» **PROBLEM REQUIREMENTS**:
When you reach the line that contains "Viewport: 656px width, 256px", begin copying exactly, and continue through the last line of the data; no pictures belong in the copy.

» **DATA TO USE**:

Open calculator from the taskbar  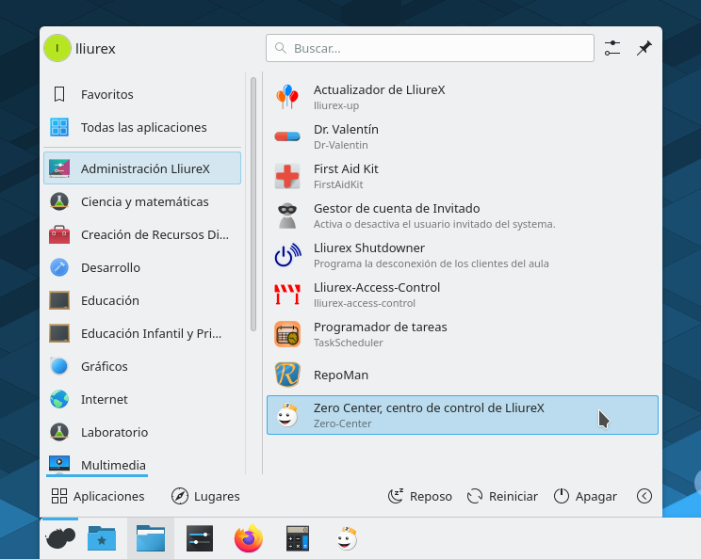pyautogui.click(x=298, y=538)
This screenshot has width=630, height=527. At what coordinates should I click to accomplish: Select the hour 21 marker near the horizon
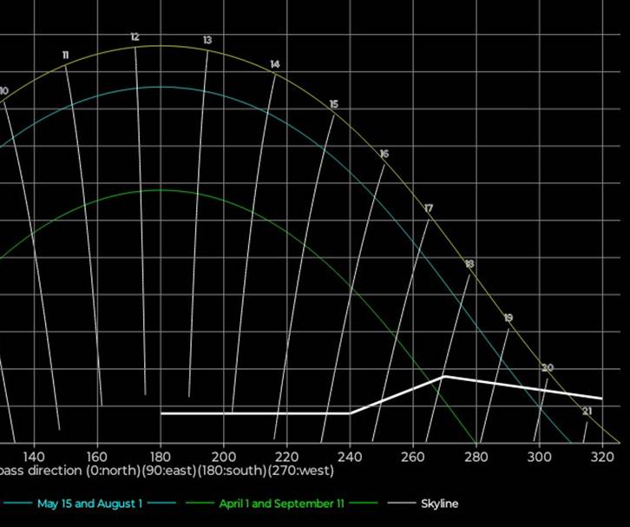coord(587,411)
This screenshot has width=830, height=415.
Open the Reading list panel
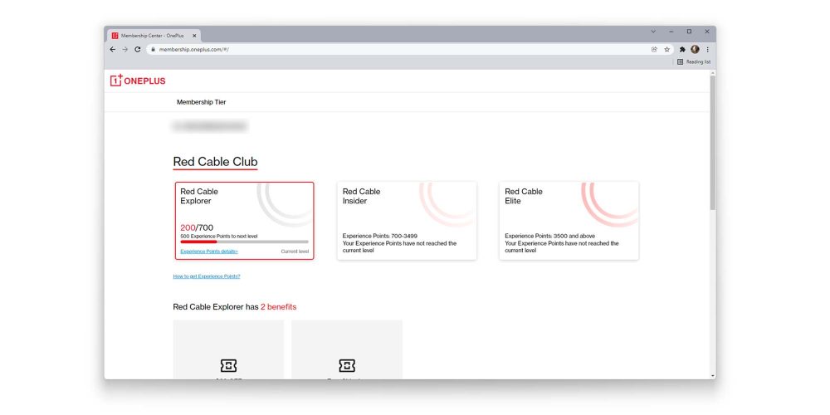694,61
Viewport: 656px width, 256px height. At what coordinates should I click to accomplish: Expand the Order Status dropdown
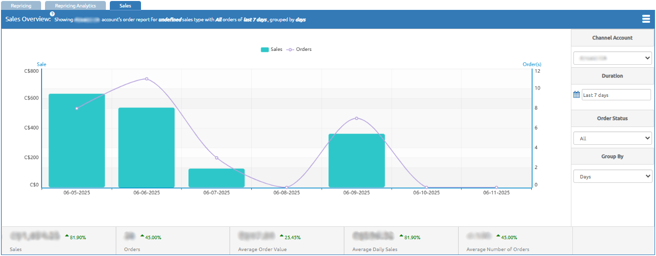point(612,138)
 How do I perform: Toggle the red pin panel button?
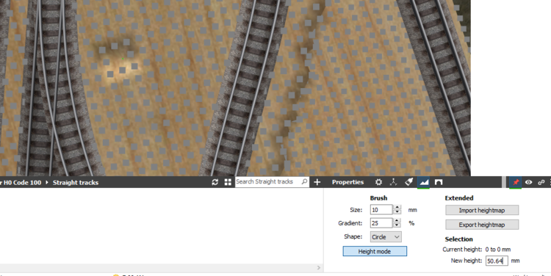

» **TASK OUTPUT**:
Viewport: 656px width, 256px height. At what coordinates should I click to accomplish: Expand the Order Status dropdown
point(612,138)
 How do I perform: Toggle the red pin panel button?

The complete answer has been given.